--- Text ---
2) Continued fiscal and monetary high-quality policy in the EMs
EM central banks consistently maintain high real interest rates. For example, recently the Fed went higher for longer. EMs? Not a problem. We'll be higher for longer too. It's not a problem because they have low debt. It's actually a problem for the DMs. The basic problem with high-debt countries is you can't really have an independent central bank in a high-debt country because the central bank obviously can't bankrupt the government. That's not a constraint in the EMs.
The portfolio is weighted towards BBB and BB-rated bonds. Why are you finding more opportunities in these areas?
First, investment grade (IG) dollar-denominated bonds have very low spreads right now, and they are effectively a Treasury proxy trade. I don't think I'm the world's leading expert in Treasuries, and I don't think investors give me money to invest in EM based on my opinion on Treasury. IG and dollars are not attractive.
We find some attractive names in corporates and below investment-grade in dollars, but sovereigns are still very cheap, spreads are very high and these are the countries that are actually winning. Some of these are Latin-American but a lot of Sub-Saharan African names with low ratings, a bad image but great fundamentals based on our process. They are paying us a lot. They are benefiting from the news in the world. A lot of these countries, Nigeria for example, have arguably the best politics in 30 years. The standard isn't great, but there have been dramatic improvements.
Second, the other key point is that for local currency bonds, the rating is only on repayment risk. In other words, the rating agency only rates the country's ability to repay the bond in their own currency. Those ratings, by definition, are going to be higher. The idea that low rating means low volatility for local is not always the case. You do need to process and think about things on a country-by-country basis. But there too, the lower-rated bonds pay you a lot more.
---
Requirement 1
In the interview on emerging-market bonds, which bond ratings is the portfolio weighted towards?
Requirement 2
Shorten the paragraph of the interview on emerging-market bonds that begins "We find some attractive names" into a brief bulleted list that keeps its main facts.
Requirement 3
Write what comes next in the interview on emerging-market bonds, starting after its last sentence.
The data that follows has nothing to do with the interview on emerging-market bonds.
--- Material provided ---
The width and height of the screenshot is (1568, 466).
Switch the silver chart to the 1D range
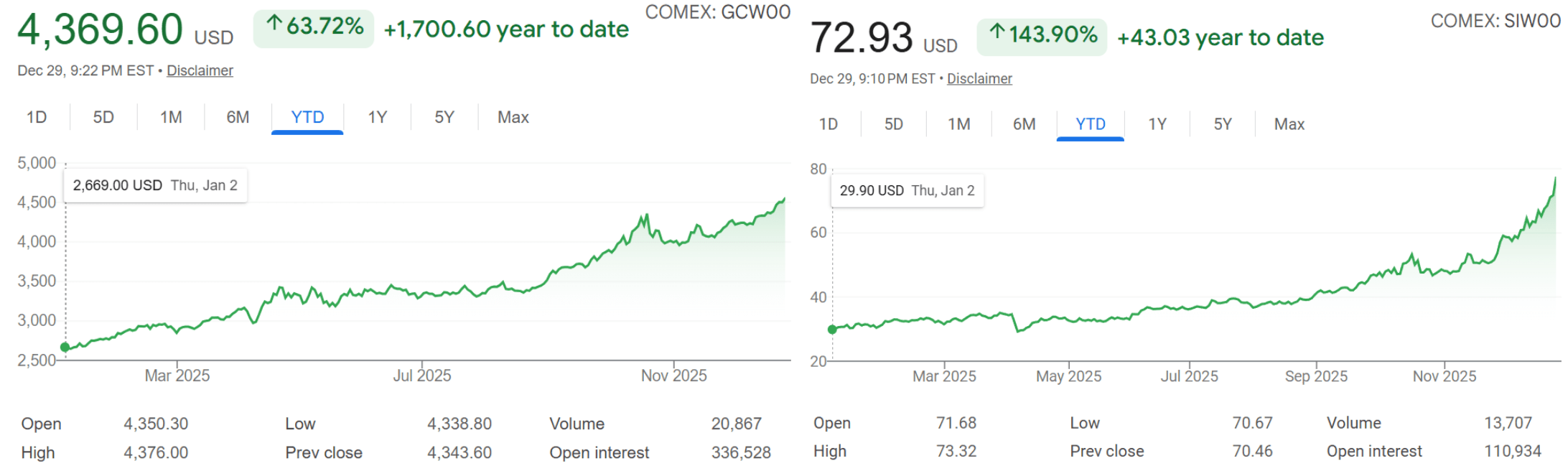pyautogui.click(x=829, y=124)
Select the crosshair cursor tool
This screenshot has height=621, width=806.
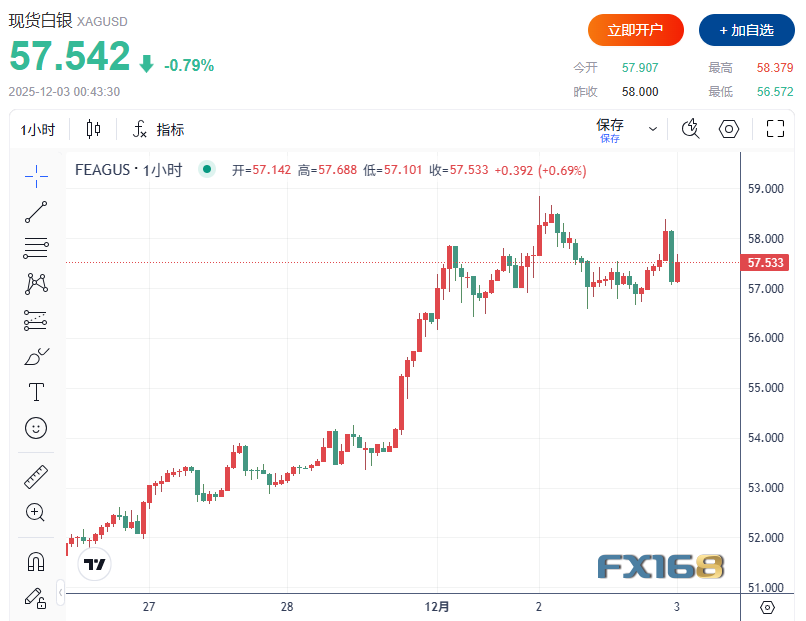tap(36, 176)
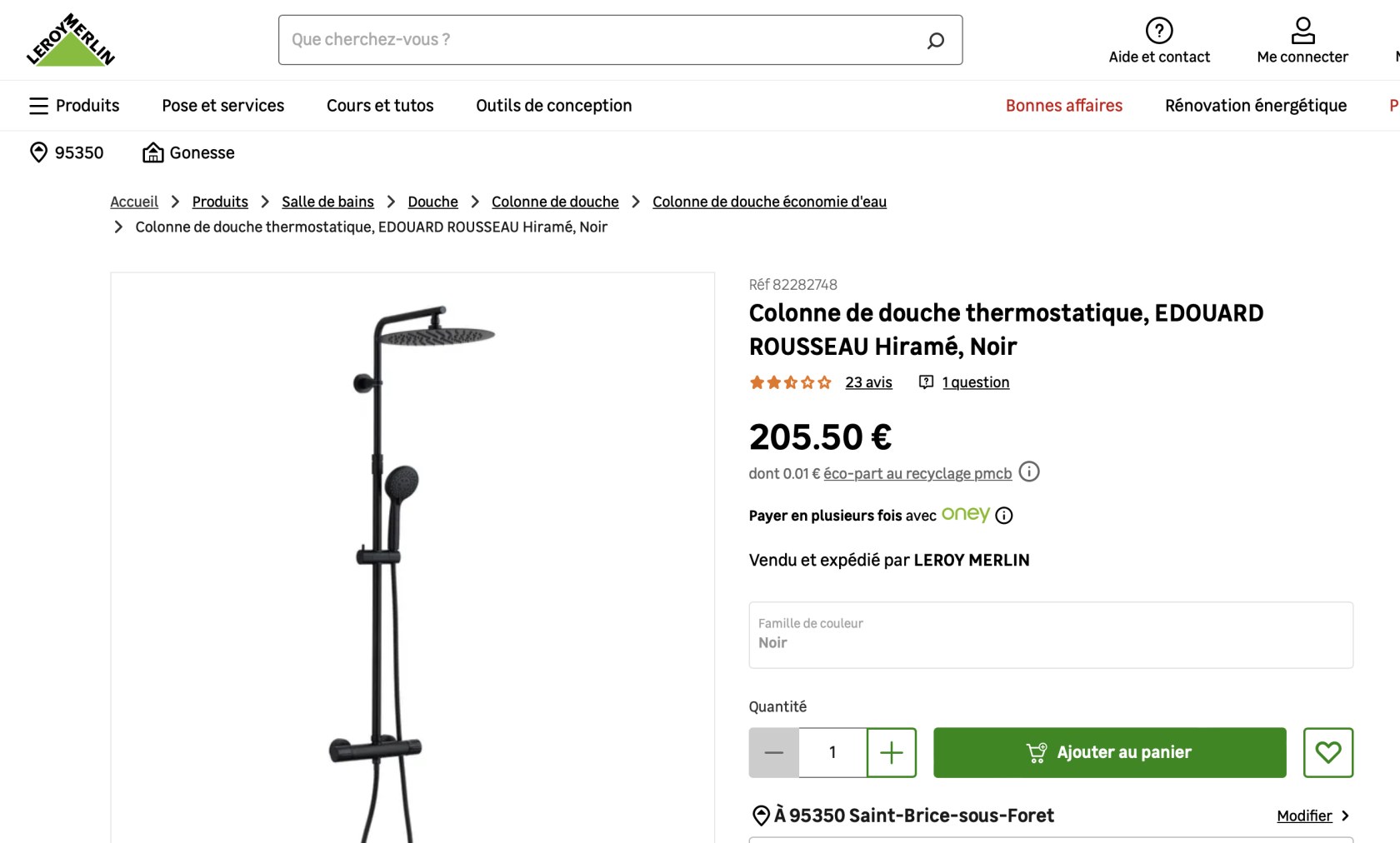1400x843 pixels.
Task: Open Aide et contact help icon
Action: (1159, 31)
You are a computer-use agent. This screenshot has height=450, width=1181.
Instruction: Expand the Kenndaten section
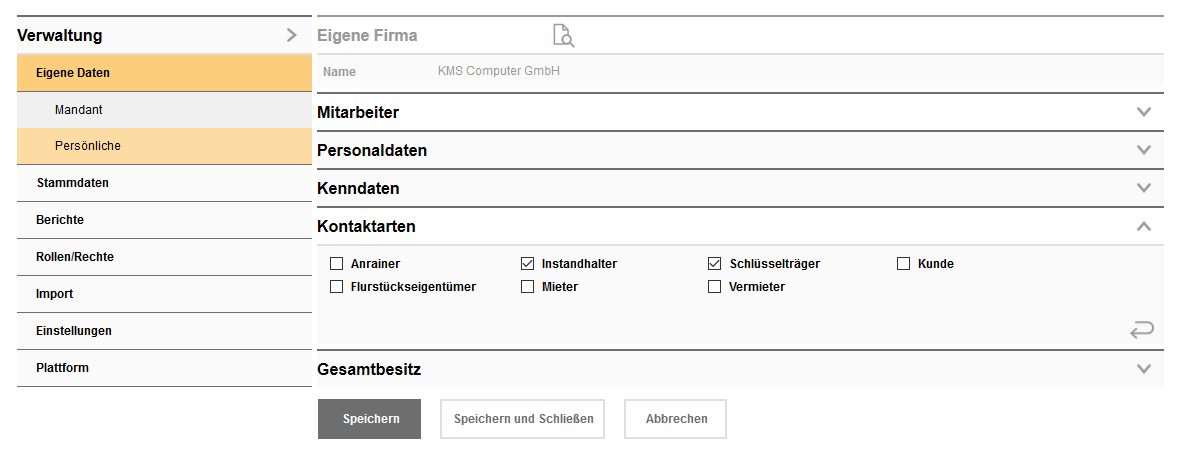(x=1144, y=188)
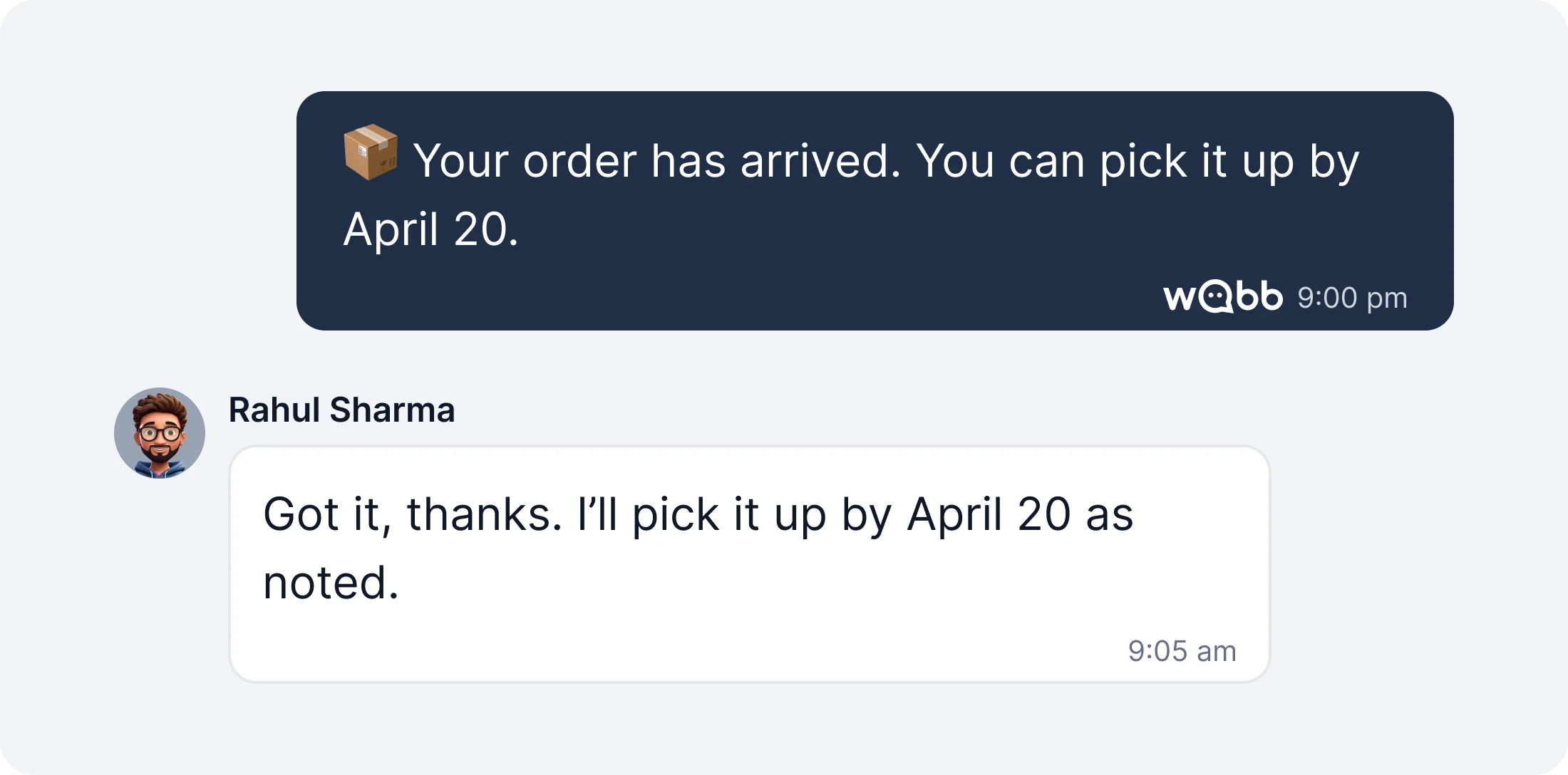Click the package box emoji
Viewport: 1568px width, 775px height.
(370, 152)
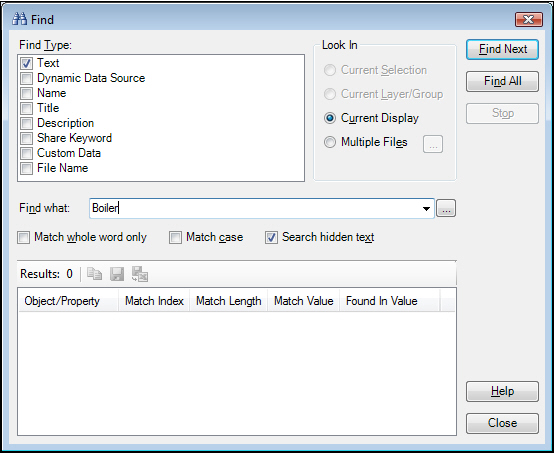Click browse button next to Multiple Files
Viewport: 554px width, 453px height.
tap(433, 144)
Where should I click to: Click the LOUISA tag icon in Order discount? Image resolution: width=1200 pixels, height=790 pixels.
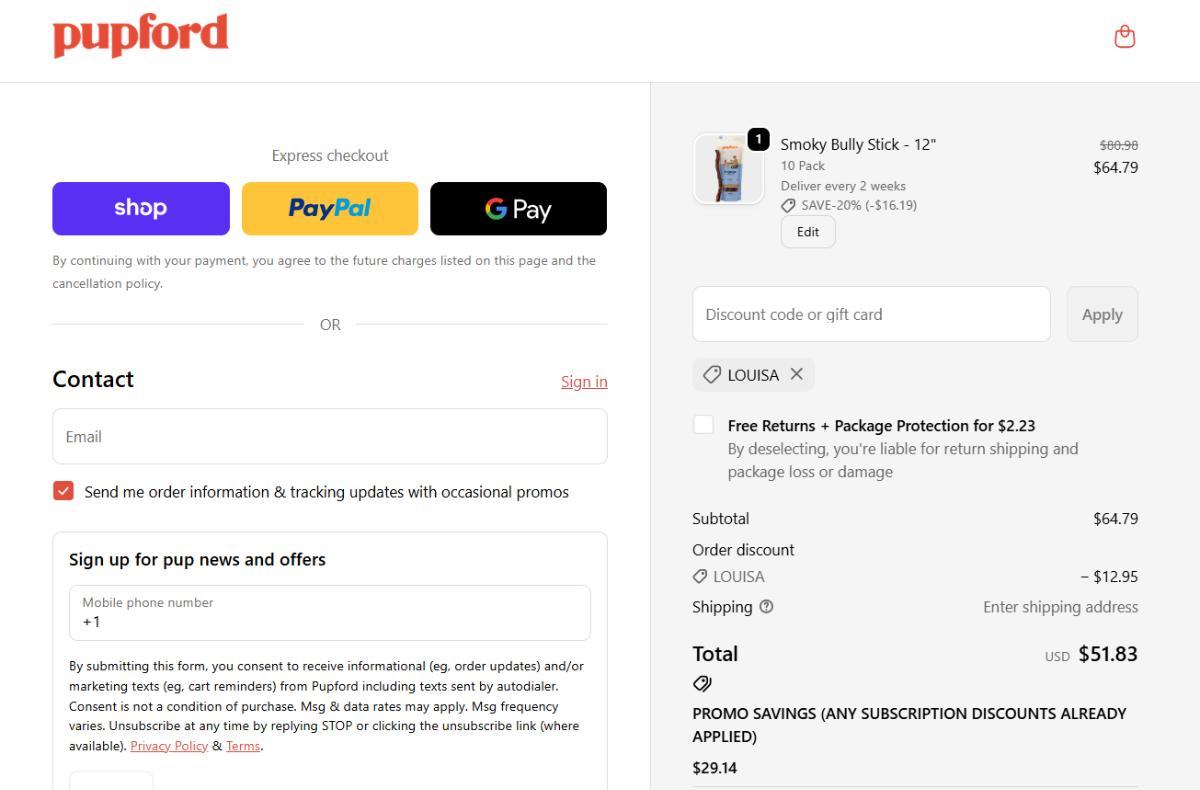700,576
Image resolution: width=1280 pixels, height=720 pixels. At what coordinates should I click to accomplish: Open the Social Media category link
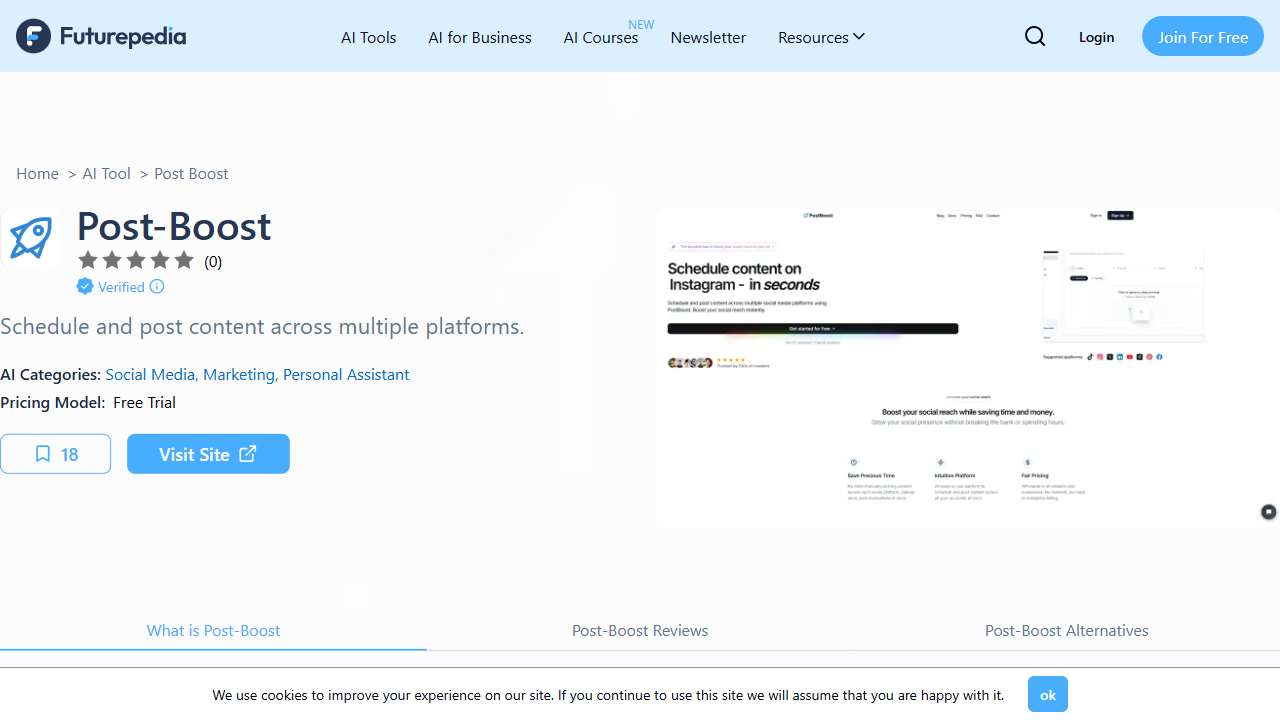tap(150, 374)

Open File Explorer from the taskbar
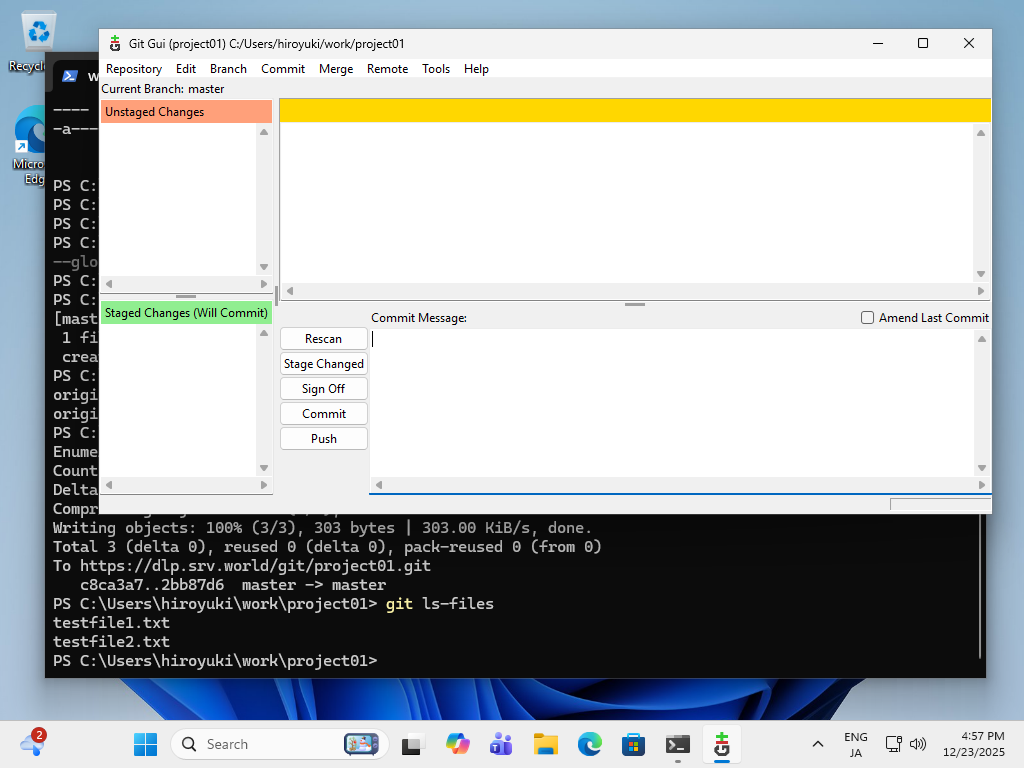point(545,744)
---
Exercise response 1
BBB and BB-rated bonds.

Exercise response 2
- Some attractive names are found in corporates and below-investment-grade dollar bonds, but sovereigns are still very cheap, with very high spreads.
- These sovereigns are the countries that are winning. Some are Latin American, and many are low-rated Sub-Saharan African names with a bad image but great fundamentals.
- They pay a lot and benefit from the news in the world.
- Countries such as Nigeria arguably have their best politics in 30 years. The standard isn't great, but improvements have been dramatic.

Exercise response 3
Which regions are you most bullish on?
Sub-Saharan Africa and Latin America.
If I were going to keep it simple, Sub-Saharan Africa is replacing Russia as the commodity supplier to Europe and a lot of them have really positive policy developments. You could say Zambia, Angola and you could definitely say Nigeria. The Ivory Coast has been an anchor of stability in the region. There are a lot of really good stories because of the unfounded image. They are cheap and it's my job to take advantage of it.
The other area is Latin America - commodities exporters and generally healthy political environments. I know Brazil has the image of volatile politics but the one thing that characterises most Latin countries, and even a lot of the Sub-Saharan African countries is voters themselves get it. It's very hard to find, for example in Mexico, left-wing voters that will succumb to an argument to use the central bank to generate economic outcomes. The reason is they've tried it and it failed and it blew up. The banks kill the poor and kill governments and there's a really deep understanding to spend how you want. You want to spend on social, reduced defence, not my business. As long as you meet your budget and that's what a lot of them are doing.
What three key rules should investors keep in mind when investing in this space?
- The alpha space is in the EM not in the DM. If you think you're going to do well in DM, good luck, I don't see it.
- When you look at EM, don't look at it like a blob. It's not homogeneous. Do it country by country.
- Don't be afraid to think for yourself. If it makes sense, let it make sense. The biggest obstacle we have when we sit across from investors is not them - they all agree. The biggest challenge is explaining it to their end investors that these countries haven't generated problems in 20 years, they've generated much greater returns. We work with investors not to convince them - they are convinced - we help them convince their end investors that this is the right thing to do.